Паника в «Ла Скала» - Буццати Дино. Страница 5

Коттес с трудом вернулся к действительности.

– Маэстро, вам нехорошо? – спрашивал его профессор Ферро.

– Что вы сказали?… Нет, почему же… – ответил он, постепенно приходя в себя.

– Вы вдруг сильно побледнели… В такой духоте случается… Простите…

– Что вы… спасибо… – ответил Коттес. – Я и впрямь почувствовал какую-то внезапную слабость. Что поделаешь, возраст!

Он встал и направился к выходу. И как по утрам с первым солнечным лучом исчезают кошмары, всю ночь терзавшие человека, так и мрамор фойе, вид всей этой богатой, пышущей здоровьем, элегантной, надушенной и оживленной публики помогли старому музыканту вынырнуть из темного омута, куда затянуло его неожиданное открытие.
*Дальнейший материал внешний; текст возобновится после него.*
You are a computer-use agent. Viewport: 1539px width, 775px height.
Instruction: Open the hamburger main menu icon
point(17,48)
Решив отвлечься, он подошел к группе споривших критиков.

– Во всяком случае, – говорил один из них, – хор прекрасен, тут ничего не скажешь.

– Хор без музыки, – заметил другой, – все равно что живопись без натуры. Эффекта можно добиться быстро, но чего не следует делать, так это гоняться за ним.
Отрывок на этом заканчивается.